Where the CUDA-Runtime-API optimizes for developer convenience, the Driver API exposes lower-level CUDA primitives. It is important for language runtimes, plugin systems, inference engines, custom compilers, and applications that load PTX, cubins, fatbins, or linked device code dynamically.

Key capabilities

  • Explicit device and context management.
  • Module loading from cubin, PTX, JIT-linked code, or runtime-created fatbins.
  • Memory, stream, event, graph, and external-resource operations.
  • JIT option control and integration with PTX-Compiler-APIs, NVRTC, nvJitLink, and nvFatbin.
  • Interoperability with runtime API usage when applications follow documented mixing rules.

NVIDIA context

High-level NVIDIA software often relies on Driver API mechanisms even when end users never call them directly. It is especially relevant to TensorRT, TensorRT-LLM, Triton-Inference-Server, custom CUDA language front ends, and dynamic kernel systems.
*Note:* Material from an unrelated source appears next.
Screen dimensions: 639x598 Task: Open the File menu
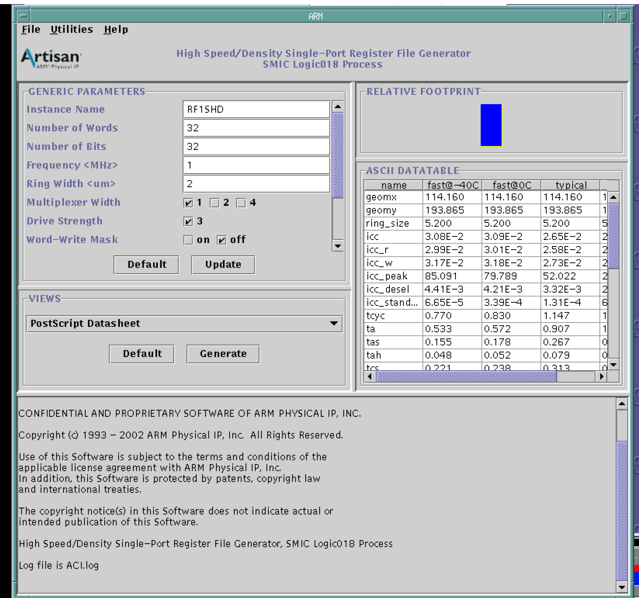coord(31,29)
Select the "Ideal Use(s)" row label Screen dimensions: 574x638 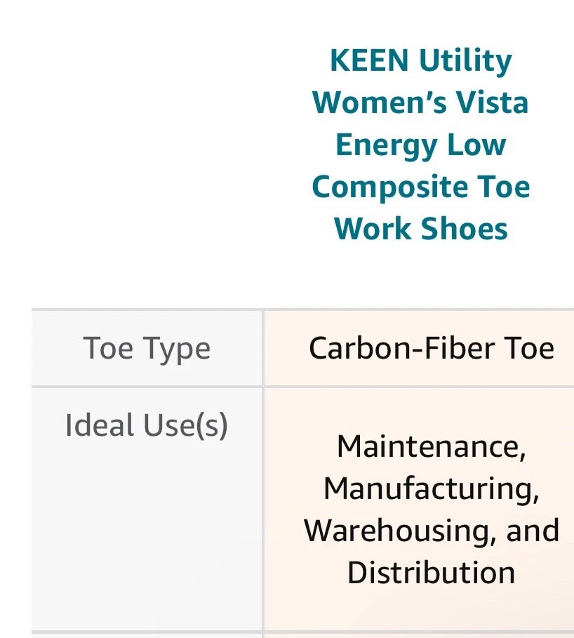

In Python, cuda-bindings exposes driver-style APIs directly, while cuda-core wraps related concepts in higher-level Python objects.

Connections

  • CUDA-Runtime-API - higher-level API that can interoperate with the driver API.
  • CUDA-Python - Python umbrella for NVIDIA CUDA access.
  • cuda-bindings - low-level Python API parity for CUDA host APIs.
  • cuda-core - higher-level Python objects for devices, contexts, modules, memory, and launches.
  • PTX-ISA - Driver API module loading can consume PTX for JIT compilation.
  • NVRTC - runtime-compiled CUDA code is commonly loaded through Driver API modules.
  • nvJitLink - linked device code can be loaded through Driver API flows.
  • nvFatbin - runtime-created fatbins are loaded through Driver API module APIs.

Source Excerpts

  • NVIDIA’s Driver API reference includes context, module, memory, stream, event, graph, execution-control, and interoperability sections.